EXPERTS SAY SMOKING
LIKELY RISK FACTOR FOR ALS
Smoking is probably a risk factor for developing ALS,
experts say.
Carmel Armon, chief of the Division of Neurology at Baystate
Medical Center in Springfield, Mass., recently told Neurology
Today that accumulated evidence shows that smoking is “more
likely than not” linked to ALS development.
Greg Carter, who co-directs the MDA/ALS Center at the University
of Washington in Seattle, notes that such a link was first reported
four years ago in a study conducted in Washington state, and that
the new data appear to support this link.

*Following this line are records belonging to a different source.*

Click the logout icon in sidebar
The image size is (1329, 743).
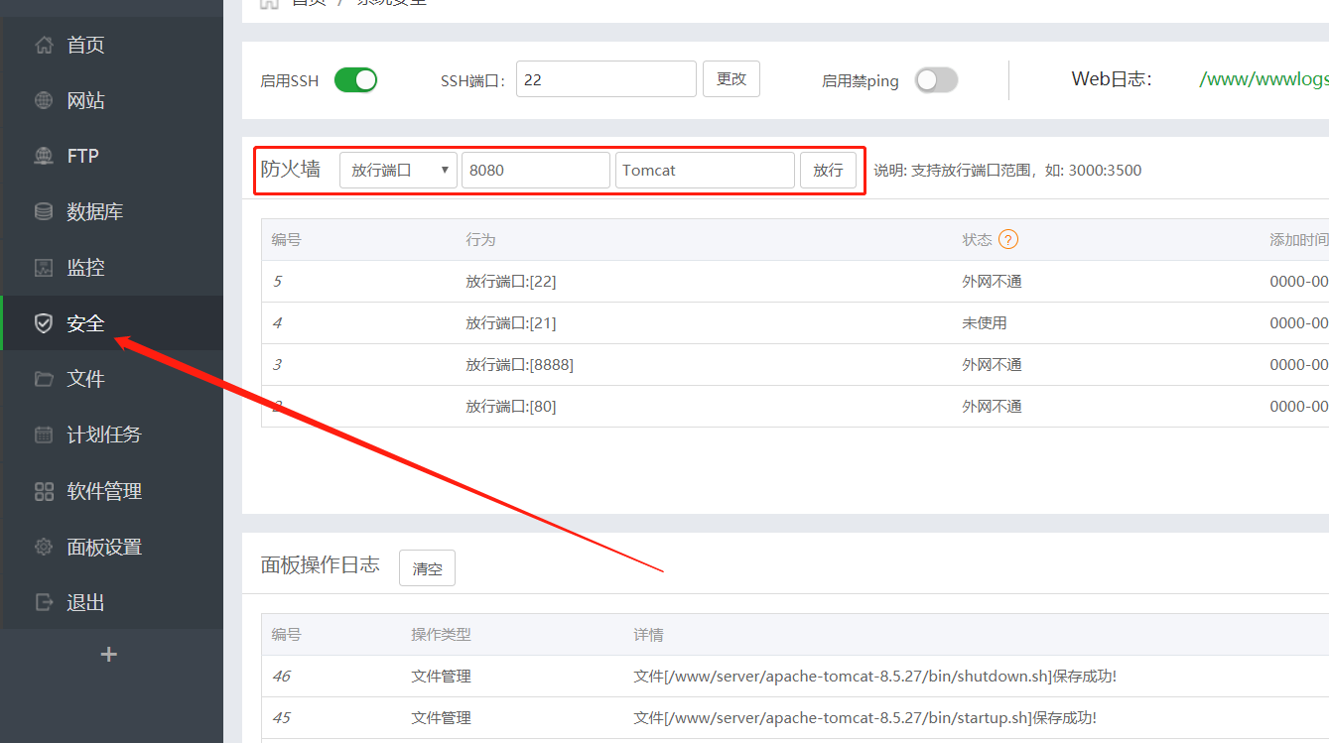click(x=44, y=602)
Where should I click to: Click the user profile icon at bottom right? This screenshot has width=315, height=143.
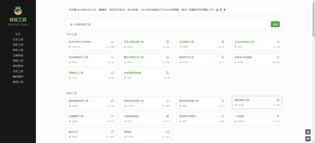308,132
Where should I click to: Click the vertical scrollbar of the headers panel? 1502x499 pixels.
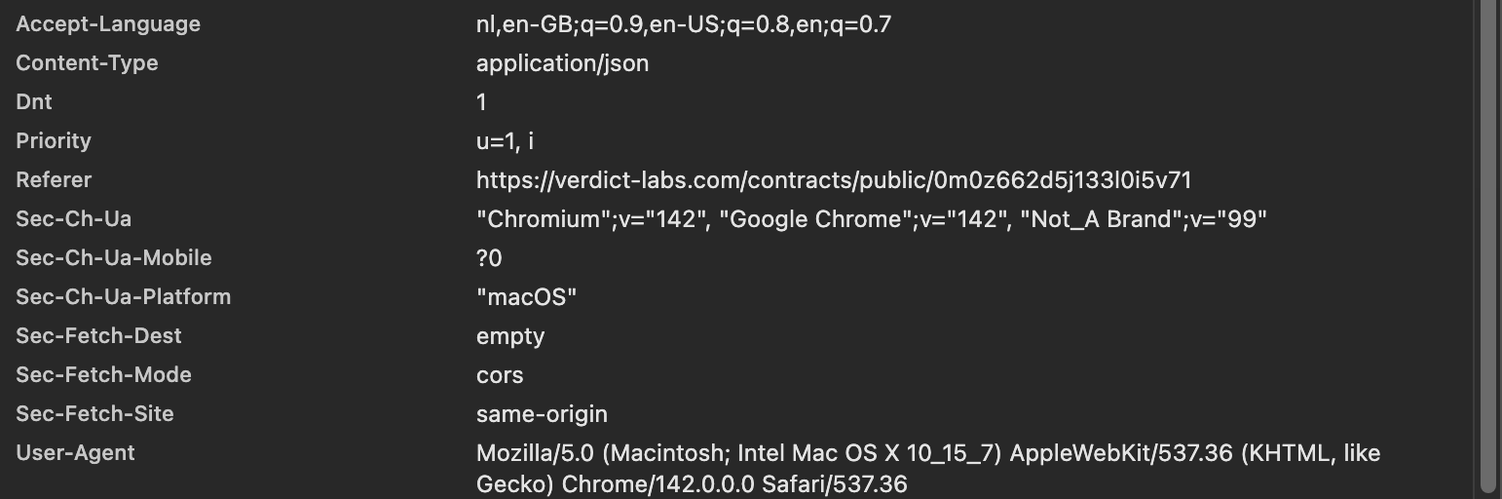tap(1487, 244)
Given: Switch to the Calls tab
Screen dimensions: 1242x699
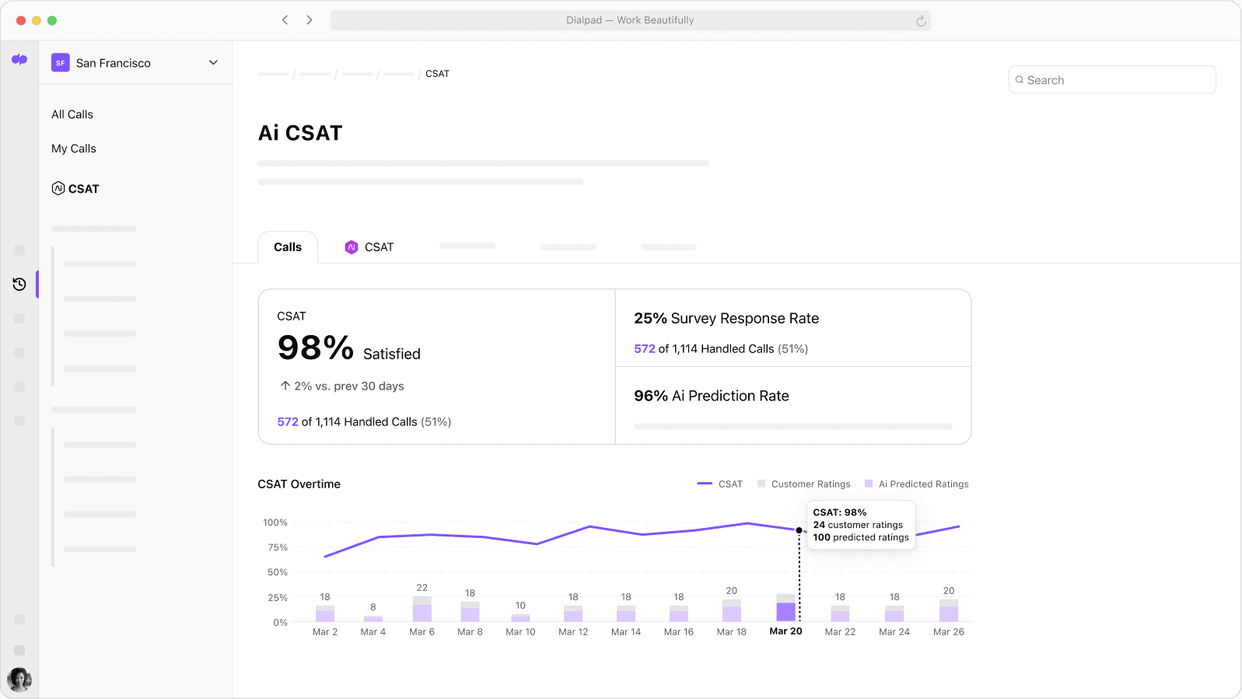Looking at the screenshot, I should [288, 247].
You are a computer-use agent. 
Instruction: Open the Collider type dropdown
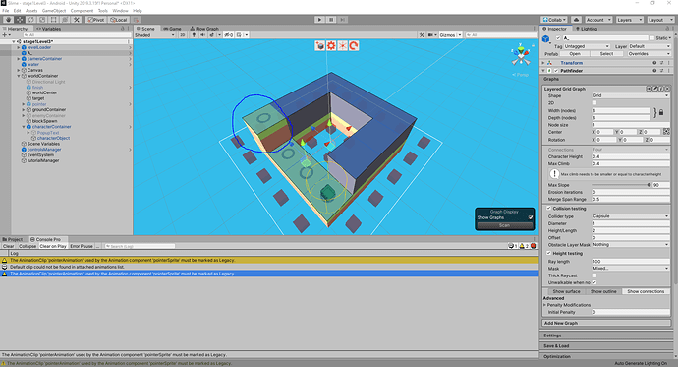click(631, 215)
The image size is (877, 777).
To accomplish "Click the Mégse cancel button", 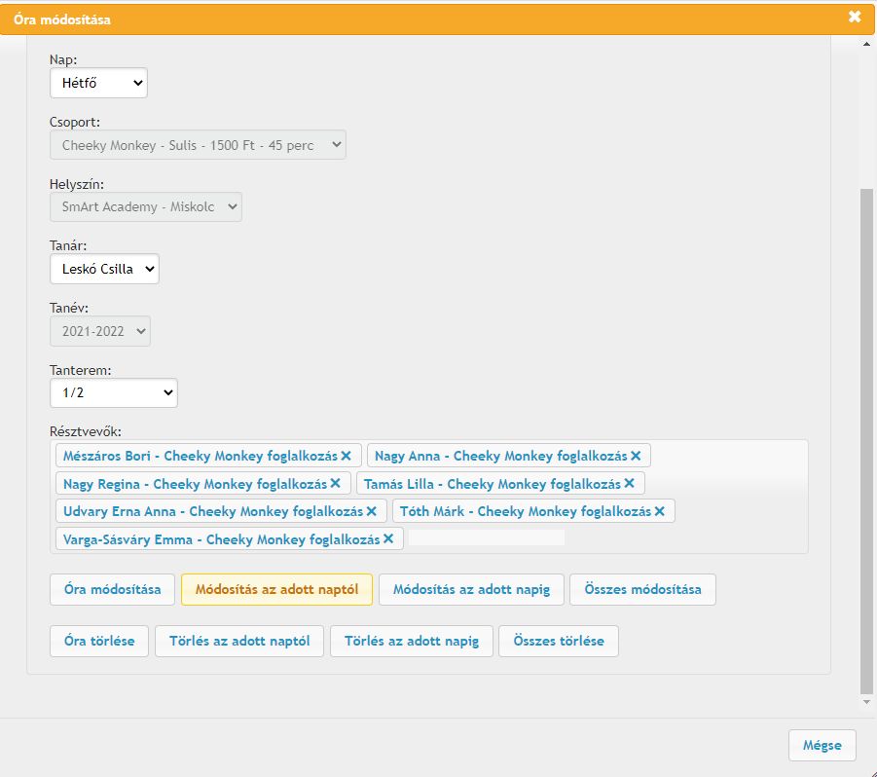I will pyautogui.click(x=822, y=746).
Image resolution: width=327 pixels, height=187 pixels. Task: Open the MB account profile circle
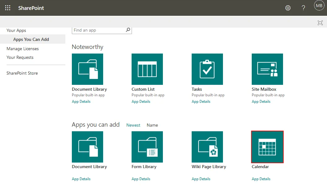319,6
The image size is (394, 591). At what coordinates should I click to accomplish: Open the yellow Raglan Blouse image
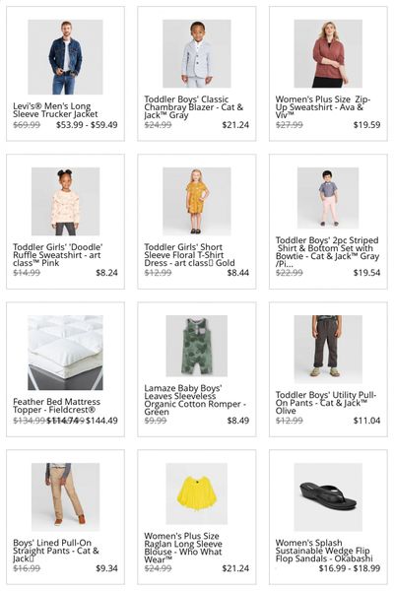(x=196, y=493)
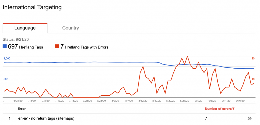Click the red Hreflang Tags with Errors square
Image resolution: width=260 pixels, height=125 pixels.
click(57, 47)
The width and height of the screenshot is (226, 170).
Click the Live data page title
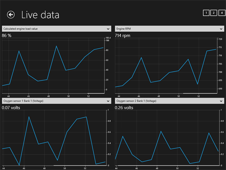40,15
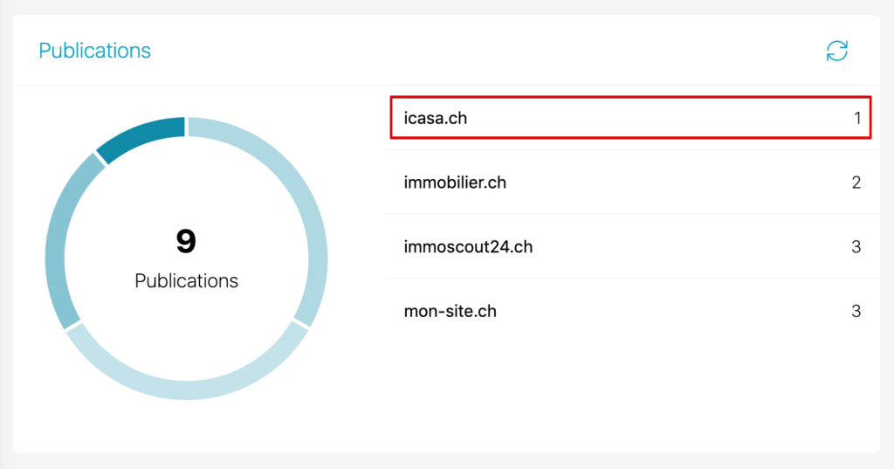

The initial finding, published in the Jan. 15, 2000, issue of
the American Journal of Epidemiology, was based on information
gathered from people with and without ALS in Washington between
1990 and 1994.
Epidemiologist Lorene Nelson, who left the University of Washington
for Stanford (Calif.) University in 1992, worked on that study,
as did UW neurologist W.T. Longstreth Jr., with Valerie McGuire
and Chantal Matkin from Stanford’s Department of Health
Research and Policy.
The UW-Stanford group reported that having ever smoked cigarettes
was associated with twice the risk of developing ALS, while current
smokers ran more than three times the risk of getting ALS compared
to nonsmokers.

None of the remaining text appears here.